Foreclosure and bankruptcy can be two of the most formidable
problems a homeowner can face. If you’re close to either one of these
possibilities, it probably means you’re in serious financial difficulty.
The concepts are daunting, but understanding the process of both
concepts–and knowing to whom you should turn in this crisis–could make
all the difference in emerging from both without losing everything.
Talk to the Bank
The Federal Trade Commission recommends talking to your lender as
much as possible when you fall behind on your mortgage payments. Your
lender will likely ask questions such as why you fell behind on your
payments and whether your problem is short term or long term. Keep notes
from the conversation, follow up on any requests your lender makes and
meet any deadlines your lender gives you.

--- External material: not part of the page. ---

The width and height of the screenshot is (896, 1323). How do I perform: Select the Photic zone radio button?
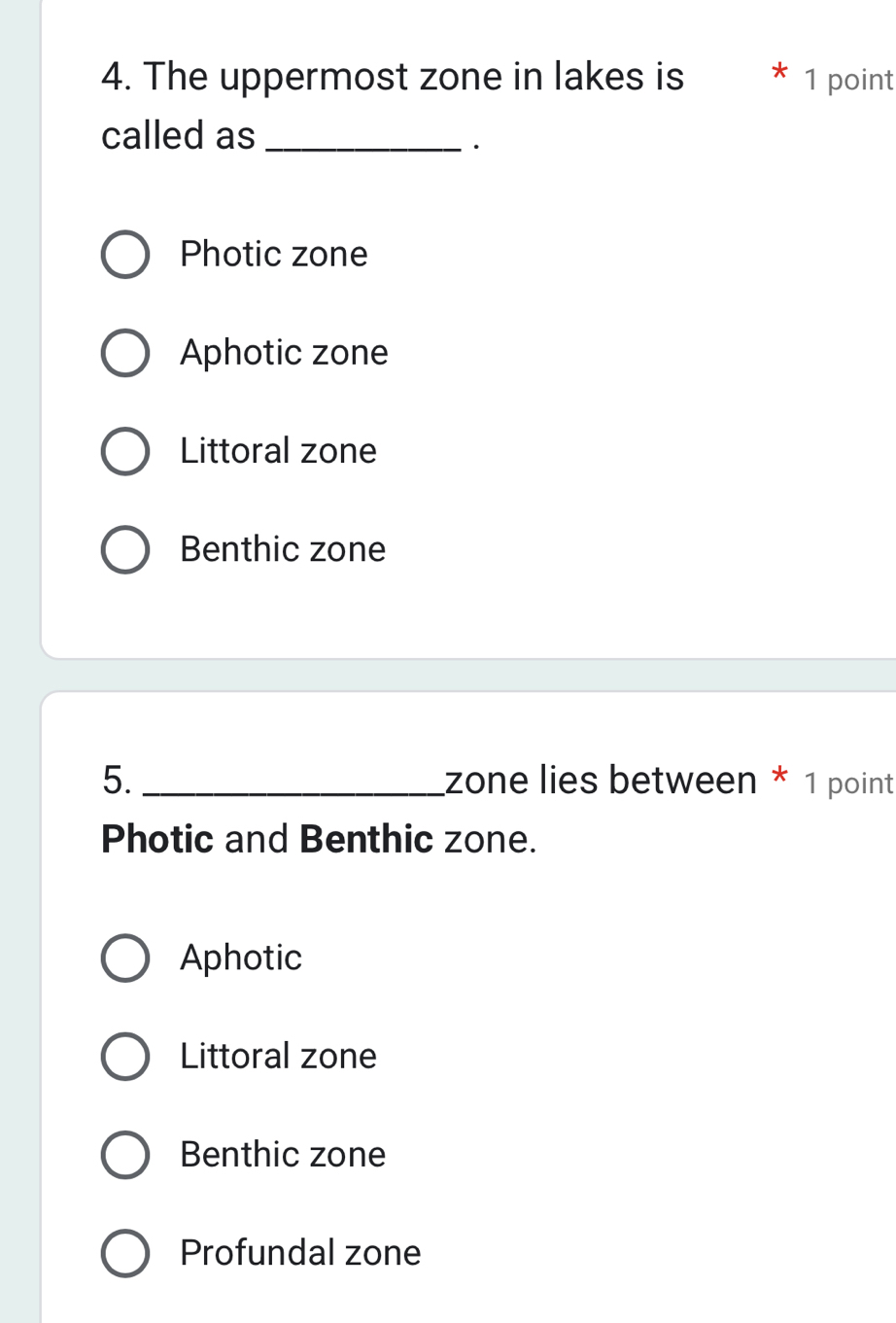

The more you talk to your
lender, the more time you may have to save your home or delay the
process of either foreclosure or bankruptcy.
Know Your Options
The FTC outlines several options that don’t involve traditional
foreclosure or bankruptcy in order to keep your home. You can negotiate a
repayment plan with your lender. You can file for a forbearance, which
suspends mortgage payments for a time while you save the money to catch
up. You can apply for loan modification, either through your lender or
through government programs designed for mortgage relief. There are also
ways to avoid both foreclosure and bankruptcy, but they involve giving
up the property through a traditional sale, a short sale–where you sell
and your lender forgives the shortfall–or a deed in lieu of foreclosure,
where you sign the home over to the bank.
A Serious Choice
If you have fallen behind at least 90 days on your home payments,
you have a decision to make, which may involve either declaring
bankruptcy or having the bank foreclose on your home. At the 90-day
point, your bank can begin the foreclosure process. Neither choice is a
great option, according to John W. Schoen, a senior producer for MSNBC.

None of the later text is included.